-- Begin SELECTED TEXT --

If the Lbid is specified, the status of that reserved LB will be obtained, otherwise the Lb overview will be obtained. The appropriate instance/admin token must be given. For the status you need to copy the EJFAT_URI given by the Lbadm reserve operation to Lbmon. 

In [None]:
commands = [
    f"EJFAT_URI='ejfats://udplbd@{cpnode_addr}:18347?sync=192.168.100.10:19020&data=192.168.101.10:18020' LD_LIBRARY_PATH=/usr/local/lib lbadm --reserve -e -v -6 -l myLib -d 01 -a 192.168.0.3",
]
execute_commands(sender,commands)

In [None]:
#using option e to suppress messages
commands = [
    f"EJFAT_URI='ejfats://udplbd@{cpnode_addr}:18347?sync=192.168.100.10:19020&data=192.168.101.10:18020' BOOST_ROOT=/usr/local/ LD_LIBRARY_PATH=/usr/local/lib lbadm --reserve -e -v -6 -l myLib -d 01 -a 192.168.0.3",
]
execute_commands(sender,commands)

In [None]:
#need to replace the EJFAT_URI created in the last step
ejfat_uri = "ejfats://999e421bf36382c8cb07f1ac3a355afccf9ed0e9e0e0d1e91947bc21d57170e6@192.168.0.3:18347/lb/1?sync=192.168.0.3:19531&data=192.0.2.1&data=[2001:db8::1]"
commands = [
    f"EJFAT_URI='{ejfat_uri}' BOOST_ROOT=/usr/local/ LD_LIBRARY_PATH=/usr/local/lib lbmon -v -6"
]
execute_commands(sender,commands)

-- End SELECTED TEXT --

▶ DIRECTION 1:
Extract every line of the listing below that contains the string "beside". Case counts.

-- Begin EXTRACTED RECORDS --

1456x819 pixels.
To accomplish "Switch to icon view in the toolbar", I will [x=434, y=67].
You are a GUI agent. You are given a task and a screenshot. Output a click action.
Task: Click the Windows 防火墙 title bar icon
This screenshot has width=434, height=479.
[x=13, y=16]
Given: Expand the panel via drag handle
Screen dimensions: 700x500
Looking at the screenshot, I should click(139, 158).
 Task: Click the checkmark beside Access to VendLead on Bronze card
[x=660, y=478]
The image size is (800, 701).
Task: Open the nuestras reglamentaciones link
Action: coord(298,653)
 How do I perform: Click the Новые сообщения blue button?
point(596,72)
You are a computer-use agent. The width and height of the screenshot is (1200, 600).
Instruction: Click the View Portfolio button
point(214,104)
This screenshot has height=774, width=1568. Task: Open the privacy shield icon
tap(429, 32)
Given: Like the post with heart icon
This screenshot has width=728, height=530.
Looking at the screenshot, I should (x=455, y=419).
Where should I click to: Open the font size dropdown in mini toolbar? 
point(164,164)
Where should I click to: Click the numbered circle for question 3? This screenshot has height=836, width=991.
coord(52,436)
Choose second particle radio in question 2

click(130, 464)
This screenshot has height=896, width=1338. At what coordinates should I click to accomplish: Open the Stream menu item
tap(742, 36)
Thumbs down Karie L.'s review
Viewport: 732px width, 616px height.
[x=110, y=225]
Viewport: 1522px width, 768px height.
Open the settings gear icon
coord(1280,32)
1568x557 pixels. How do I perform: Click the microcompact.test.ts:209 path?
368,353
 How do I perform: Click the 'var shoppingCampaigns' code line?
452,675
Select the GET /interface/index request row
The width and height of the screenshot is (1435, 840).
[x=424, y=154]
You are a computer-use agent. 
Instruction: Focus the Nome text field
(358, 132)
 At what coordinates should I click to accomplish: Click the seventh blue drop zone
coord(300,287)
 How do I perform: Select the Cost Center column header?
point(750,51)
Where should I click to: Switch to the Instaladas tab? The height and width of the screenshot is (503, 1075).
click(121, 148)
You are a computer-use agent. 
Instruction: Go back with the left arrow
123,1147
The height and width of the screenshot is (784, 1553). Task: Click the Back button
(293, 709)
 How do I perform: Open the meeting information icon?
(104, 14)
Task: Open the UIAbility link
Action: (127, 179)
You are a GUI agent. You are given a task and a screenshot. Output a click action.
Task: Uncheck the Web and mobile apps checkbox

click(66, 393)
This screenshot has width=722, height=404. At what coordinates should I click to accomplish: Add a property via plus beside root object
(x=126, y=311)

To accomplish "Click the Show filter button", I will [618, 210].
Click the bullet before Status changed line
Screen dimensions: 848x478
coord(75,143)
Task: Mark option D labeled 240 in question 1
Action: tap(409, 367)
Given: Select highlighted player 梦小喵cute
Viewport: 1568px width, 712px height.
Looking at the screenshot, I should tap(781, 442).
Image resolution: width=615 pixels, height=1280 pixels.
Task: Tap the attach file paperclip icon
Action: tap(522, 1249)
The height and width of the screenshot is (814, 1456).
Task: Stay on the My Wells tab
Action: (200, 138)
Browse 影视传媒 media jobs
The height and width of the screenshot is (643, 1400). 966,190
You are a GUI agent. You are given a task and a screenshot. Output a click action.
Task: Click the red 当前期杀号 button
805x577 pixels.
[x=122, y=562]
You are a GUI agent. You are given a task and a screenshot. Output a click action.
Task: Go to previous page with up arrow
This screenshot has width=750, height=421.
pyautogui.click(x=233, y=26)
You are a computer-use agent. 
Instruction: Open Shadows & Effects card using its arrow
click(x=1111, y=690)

-- End EXTRACTED RECORDS --

▶ DIRECTION 2:
In the load balancer monitoring text, what must be copied to Lbmon in order to get the status?

▶ COMPLETE RESPONSE 1:
 Task: Click the checkmark beside Access to VendLead on Bronze card
This screenshot has width=722, height=404. At what coordinates should I click to accomplish: Add a property via plus beside root object

▶ COMPLETE RESPONSE 2:
The EJFAT_URI given by the Lbadm reserve operation.